Throughout the week I harvested a dark silver-coated boar and a trio of stag larger than the one I had taken two years earlier. I also took enthusiastic advantage of the ranch’s encouragement to cull “Assassins.” These are stag with a genetic mutation resulting in a single long, spear-like top tine. This imperfection gives the assassin stag a lethal advantage over a typical triple-tined trophy stag in battle. The assassins are big, exciting animals to hunt, despite the atypical “flaw” of a single tine. Good management impels the ranch and their hunters to cull the assassins so healthy, typical stag can pass along their genes.
I have slept on the ground in tents, cooked over fires, and left indoor plumbing behind on a few hunting and fishing adventures, this was not one of them. Coming off the river and out of the mountains to Tipiliuke’s lodge is what the Vikings must have felt when they returned from sea to celebrate in the Longhouse. Everyone is happy to see you come in and tales of the hunt are shared. Wine and whiskey is poured and a feast is served. Afterward, heads hit lush pillows and the weary sleep on sheets with a thread count so high it would take a Physics professor to calculate it. The slumbering hunters dream of roaring stags.
“He is moving” observed Adrian, “We must hurry.” We had stalked to within 300 yards, and the old king had seen enough. He lumbered away at a slow gait. He was an aged buck who appeared tired of being chased away, again, by rivals he’d whipped in days gone by. Adrian and I closed another 25 yards of distance and it was time to get into position. The buck took one more look back at us, quartering away, then stopped. The Remington Model 700 in .300 Winchester Magnum was plenty enough gun for me to confidently take that shot.
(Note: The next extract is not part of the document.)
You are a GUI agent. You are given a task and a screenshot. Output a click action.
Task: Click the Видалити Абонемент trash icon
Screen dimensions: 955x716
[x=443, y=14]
When we finally saw him up close, I realized this stud was even more special than I thought. His thick beam had split on the right side forming a four-tined quad crown. The 7 x 6 buck was truly a monarch. Adrian examined his teeth, which were almost ground down to the roots. “Very old. Could be 13 years. Probably would not last another winter,” he said. I admired this magnificent ancient stag, my emotions swirling with the mix of paradoxical elation and remorse that hunters know well. I looked around, and savored the untamed panoramic high plains we met in. The road to Tipiliuke unfolds slowly, the journey is long, but it brought me right here. For me, it is a place against which all other adventures and experiences are compared.